*Requirements*: Replace "screenshot" with "screen capture" in the records below, keeping every other word unchanged. Leave the pictures out of your answer.

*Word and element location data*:
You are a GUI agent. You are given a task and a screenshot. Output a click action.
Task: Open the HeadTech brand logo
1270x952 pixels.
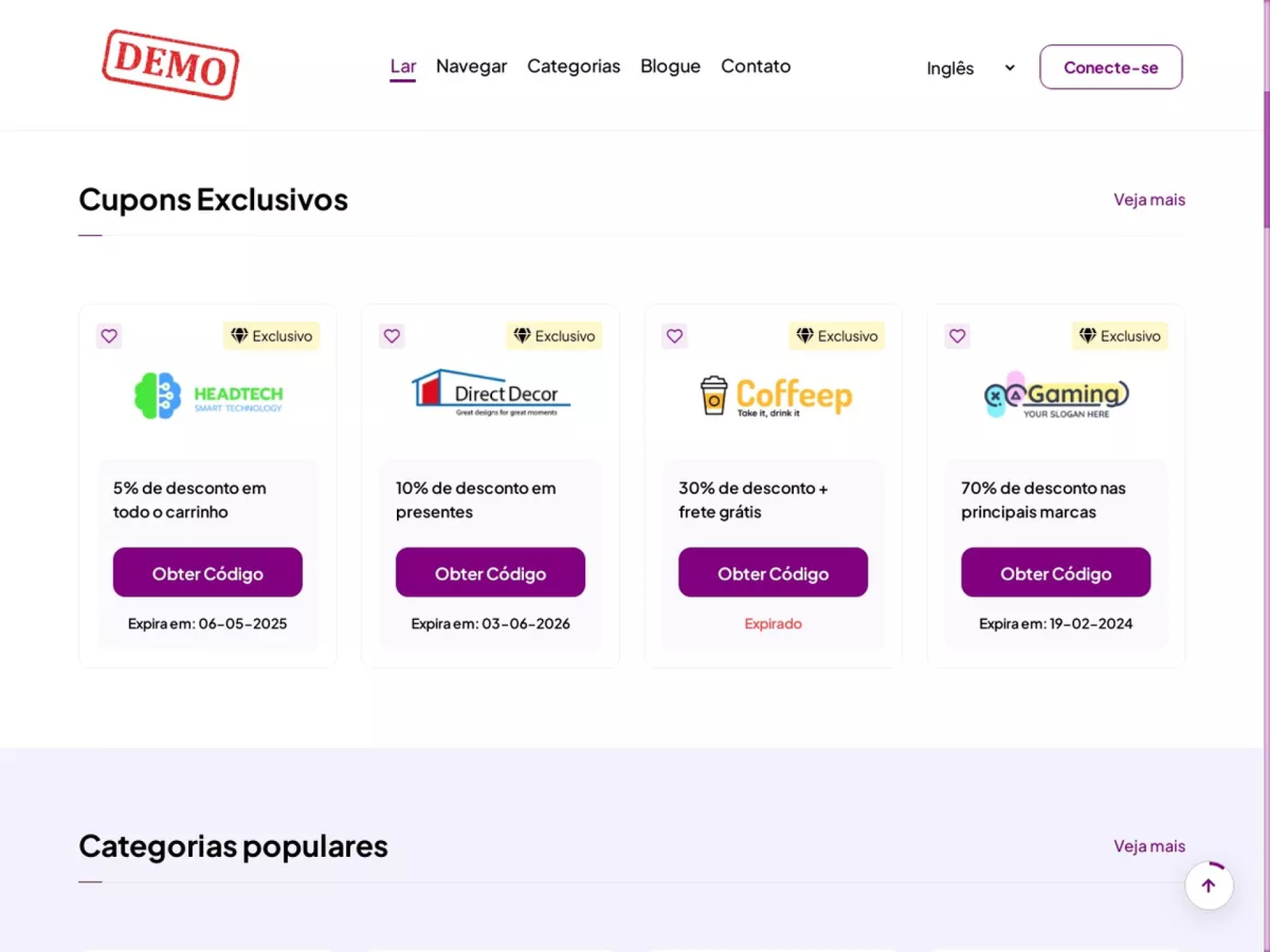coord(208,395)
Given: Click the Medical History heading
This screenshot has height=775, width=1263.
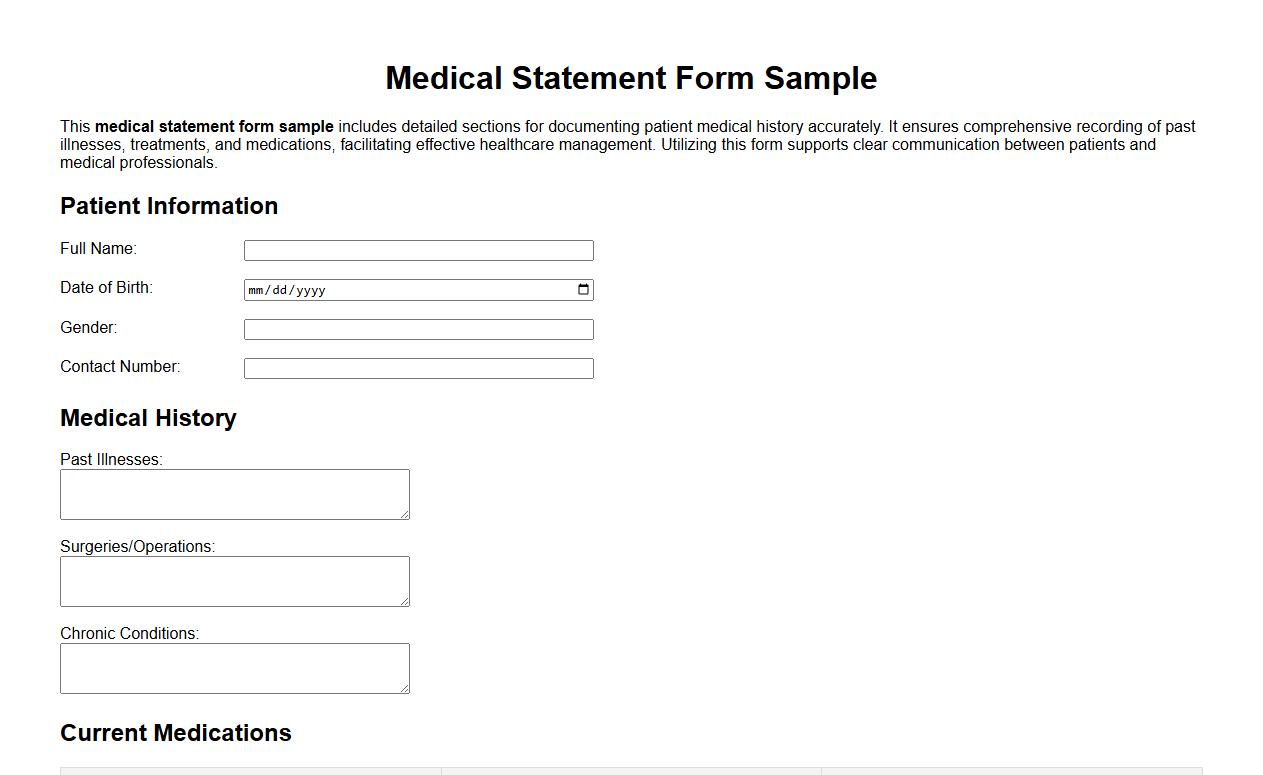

*Reply*:
You are a GUI agent. You are given a task and a screen capture. Output a click action.
Task: Open the HeadTech brand logo
1270x952 pixels.
coord(208,395)
Given: Click the Medical History heading
This screen capture has height=775, width=1263.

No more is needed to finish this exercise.